## Aim of the exercise
Copy out the data below verbatim, from its first line through the line that contains "(1083, 248)".

Start of Extracted material

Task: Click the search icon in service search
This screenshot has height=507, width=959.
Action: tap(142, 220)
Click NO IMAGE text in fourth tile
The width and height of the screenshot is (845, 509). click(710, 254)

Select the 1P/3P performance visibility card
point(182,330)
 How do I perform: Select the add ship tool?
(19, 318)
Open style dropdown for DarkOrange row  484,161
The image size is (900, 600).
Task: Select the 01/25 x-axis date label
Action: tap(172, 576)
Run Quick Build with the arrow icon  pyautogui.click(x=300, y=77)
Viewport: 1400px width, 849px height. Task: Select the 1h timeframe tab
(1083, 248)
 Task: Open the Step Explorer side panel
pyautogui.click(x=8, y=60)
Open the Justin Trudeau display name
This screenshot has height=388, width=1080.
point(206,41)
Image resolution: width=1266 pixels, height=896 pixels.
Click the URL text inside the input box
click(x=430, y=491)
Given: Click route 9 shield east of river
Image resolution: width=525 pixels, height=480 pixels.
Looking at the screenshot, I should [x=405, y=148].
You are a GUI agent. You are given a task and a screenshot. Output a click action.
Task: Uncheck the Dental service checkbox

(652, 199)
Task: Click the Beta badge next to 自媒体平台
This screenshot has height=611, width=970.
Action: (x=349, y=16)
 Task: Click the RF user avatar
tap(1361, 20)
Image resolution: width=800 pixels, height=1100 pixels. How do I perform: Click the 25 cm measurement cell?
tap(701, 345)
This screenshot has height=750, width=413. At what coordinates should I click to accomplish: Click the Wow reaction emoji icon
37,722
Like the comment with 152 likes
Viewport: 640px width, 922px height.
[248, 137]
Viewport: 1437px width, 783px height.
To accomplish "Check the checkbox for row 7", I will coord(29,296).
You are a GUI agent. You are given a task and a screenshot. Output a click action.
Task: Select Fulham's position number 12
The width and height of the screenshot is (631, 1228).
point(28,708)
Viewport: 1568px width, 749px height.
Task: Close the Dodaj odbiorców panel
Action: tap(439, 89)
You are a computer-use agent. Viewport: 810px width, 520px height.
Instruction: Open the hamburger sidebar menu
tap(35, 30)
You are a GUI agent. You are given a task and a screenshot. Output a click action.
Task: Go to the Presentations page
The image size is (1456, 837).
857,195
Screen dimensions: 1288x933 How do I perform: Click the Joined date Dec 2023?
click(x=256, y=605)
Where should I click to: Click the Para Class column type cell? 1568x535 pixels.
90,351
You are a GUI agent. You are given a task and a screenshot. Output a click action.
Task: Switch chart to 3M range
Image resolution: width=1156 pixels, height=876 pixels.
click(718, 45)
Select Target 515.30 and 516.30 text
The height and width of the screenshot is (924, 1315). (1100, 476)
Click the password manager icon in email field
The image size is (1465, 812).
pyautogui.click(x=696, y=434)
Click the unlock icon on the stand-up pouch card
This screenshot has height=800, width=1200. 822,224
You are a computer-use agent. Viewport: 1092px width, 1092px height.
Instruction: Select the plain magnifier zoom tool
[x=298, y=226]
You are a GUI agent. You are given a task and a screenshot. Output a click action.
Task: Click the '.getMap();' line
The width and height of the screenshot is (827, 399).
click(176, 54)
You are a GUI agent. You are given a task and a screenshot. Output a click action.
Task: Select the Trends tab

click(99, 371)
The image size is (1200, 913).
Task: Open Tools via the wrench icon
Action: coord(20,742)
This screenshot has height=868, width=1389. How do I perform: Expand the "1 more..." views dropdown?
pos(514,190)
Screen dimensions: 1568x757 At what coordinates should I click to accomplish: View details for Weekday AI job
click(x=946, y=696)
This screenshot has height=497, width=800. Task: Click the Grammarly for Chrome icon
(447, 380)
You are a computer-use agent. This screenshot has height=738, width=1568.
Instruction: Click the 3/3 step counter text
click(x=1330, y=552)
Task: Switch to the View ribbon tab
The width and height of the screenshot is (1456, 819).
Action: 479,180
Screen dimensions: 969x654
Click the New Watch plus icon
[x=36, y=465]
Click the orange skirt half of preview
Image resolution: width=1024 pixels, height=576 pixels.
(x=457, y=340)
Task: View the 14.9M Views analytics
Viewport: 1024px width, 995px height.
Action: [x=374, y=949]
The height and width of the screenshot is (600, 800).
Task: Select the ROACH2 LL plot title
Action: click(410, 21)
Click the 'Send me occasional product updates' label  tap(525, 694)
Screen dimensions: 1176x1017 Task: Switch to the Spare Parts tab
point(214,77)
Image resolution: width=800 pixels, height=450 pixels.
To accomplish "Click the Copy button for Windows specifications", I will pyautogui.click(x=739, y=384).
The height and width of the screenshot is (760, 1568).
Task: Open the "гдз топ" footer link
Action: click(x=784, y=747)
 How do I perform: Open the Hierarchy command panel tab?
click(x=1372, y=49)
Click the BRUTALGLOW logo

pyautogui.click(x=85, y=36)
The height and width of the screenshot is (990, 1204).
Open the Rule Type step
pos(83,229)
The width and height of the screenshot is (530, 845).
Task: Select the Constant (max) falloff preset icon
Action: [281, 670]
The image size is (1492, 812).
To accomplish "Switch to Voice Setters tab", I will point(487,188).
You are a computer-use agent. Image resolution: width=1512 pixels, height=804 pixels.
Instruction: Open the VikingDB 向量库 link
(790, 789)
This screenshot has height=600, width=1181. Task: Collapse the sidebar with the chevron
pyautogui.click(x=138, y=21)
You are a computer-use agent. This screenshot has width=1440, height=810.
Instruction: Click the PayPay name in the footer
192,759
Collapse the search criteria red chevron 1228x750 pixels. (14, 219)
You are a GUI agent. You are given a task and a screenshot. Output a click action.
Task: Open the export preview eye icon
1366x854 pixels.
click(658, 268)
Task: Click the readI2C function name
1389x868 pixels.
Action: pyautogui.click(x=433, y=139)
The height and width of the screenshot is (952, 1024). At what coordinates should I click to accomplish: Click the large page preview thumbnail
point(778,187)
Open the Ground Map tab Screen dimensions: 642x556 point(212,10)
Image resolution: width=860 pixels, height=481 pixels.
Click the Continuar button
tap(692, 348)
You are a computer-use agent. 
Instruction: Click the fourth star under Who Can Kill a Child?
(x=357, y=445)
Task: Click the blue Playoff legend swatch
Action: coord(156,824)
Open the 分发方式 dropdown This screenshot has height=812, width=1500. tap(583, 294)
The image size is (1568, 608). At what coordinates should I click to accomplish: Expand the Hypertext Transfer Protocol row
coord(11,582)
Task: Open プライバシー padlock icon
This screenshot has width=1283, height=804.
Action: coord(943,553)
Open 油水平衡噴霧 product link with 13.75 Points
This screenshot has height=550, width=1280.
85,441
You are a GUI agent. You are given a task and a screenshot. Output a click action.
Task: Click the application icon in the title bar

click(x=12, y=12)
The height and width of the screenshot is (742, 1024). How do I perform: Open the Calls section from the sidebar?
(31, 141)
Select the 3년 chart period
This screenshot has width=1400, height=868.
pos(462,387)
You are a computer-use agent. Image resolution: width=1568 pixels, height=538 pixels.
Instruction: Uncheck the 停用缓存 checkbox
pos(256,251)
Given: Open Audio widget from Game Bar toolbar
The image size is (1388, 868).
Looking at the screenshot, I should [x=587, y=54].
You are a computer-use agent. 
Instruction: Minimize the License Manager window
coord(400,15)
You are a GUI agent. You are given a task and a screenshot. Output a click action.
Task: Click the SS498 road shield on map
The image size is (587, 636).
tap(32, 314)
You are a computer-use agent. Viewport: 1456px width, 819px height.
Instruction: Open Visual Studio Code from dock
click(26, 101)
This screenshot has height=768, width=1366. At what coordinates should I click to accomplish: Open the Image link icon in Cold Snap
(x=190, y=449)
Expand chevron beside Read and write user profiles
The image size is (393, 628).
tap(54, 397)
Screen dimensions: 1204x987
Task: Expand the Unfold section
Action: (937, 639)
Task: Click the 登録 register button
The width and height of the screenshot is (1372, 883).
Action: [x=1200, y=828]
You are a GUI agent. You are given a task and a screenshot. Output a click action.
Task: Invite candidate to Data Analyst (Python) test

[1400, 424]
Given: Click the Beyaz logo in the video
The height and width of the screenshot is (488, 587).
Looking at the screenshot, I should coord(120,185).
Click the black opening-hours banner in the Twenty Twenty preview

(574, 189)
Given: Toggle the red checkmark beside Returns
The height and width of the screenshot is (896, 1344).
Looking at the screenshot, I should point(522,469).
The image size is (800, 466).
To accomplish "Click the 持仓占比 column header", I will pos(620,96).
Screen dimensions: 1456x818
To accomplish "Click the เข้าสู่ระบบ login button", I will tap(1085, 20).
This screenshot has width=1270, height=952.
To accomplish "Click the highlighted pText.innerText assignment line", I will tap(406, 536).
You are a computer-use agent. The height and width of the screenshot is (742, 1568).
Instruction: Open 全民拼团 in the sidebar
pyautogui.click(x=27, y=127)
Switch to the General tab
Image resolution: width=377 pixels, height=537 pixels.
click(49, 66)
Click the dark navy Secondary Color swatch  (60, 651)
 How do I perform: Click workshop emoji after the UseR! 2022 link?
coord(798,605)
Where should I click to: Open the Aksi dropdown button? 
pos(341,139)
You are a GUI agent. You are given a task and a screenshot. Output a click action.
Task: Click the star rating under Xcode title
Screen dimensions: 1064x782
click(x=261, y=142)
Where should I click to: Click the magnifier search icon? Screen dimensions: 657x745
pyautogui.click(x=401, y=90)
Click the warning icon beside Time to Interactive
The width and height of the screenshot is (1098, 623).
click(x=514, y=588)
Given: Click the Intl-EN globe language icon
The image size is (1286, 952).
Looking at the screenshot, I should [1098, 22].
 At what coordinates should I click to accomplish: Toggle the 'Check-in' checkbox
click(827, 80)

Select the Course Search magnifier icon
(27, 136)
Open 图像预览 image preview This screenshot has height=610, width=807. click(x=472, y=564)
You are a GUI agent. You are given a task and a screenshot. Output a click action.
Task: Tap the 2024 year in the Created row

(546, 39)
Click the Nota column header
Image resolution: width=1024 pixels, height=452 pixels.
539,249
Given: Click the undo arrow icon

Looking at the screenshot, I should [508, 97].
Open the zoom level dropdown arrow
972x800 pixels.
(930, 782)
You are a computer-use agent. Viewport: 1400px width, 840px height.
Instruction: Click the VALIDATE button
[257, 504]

End of Extracted material

## Answer to this problem
Task: Click the search icon in service search
This screenshot has height=507, width=959.
Action: tap(142, 220)
Click NO IMAGE text in fourth tile
The width and height of the screenshot is (845, 509). click(710, 254)

Select the 1P/3P performance visibility card
point(182,330)
 How do I perform: Select the add ship tool?
(19, 318)
Open style dropdown for DarkOrange row  484,161
The image size is (900, 600).
Task: Select the 01/25 x-axis date label
Action: tap(172, 576)
Run Quick Build with the arrow icon  pyautogui.click(x=300, y=77)
Viewport: 1400px width, 849px height. Task: Select the 1h timeframe tab
(1083, 248)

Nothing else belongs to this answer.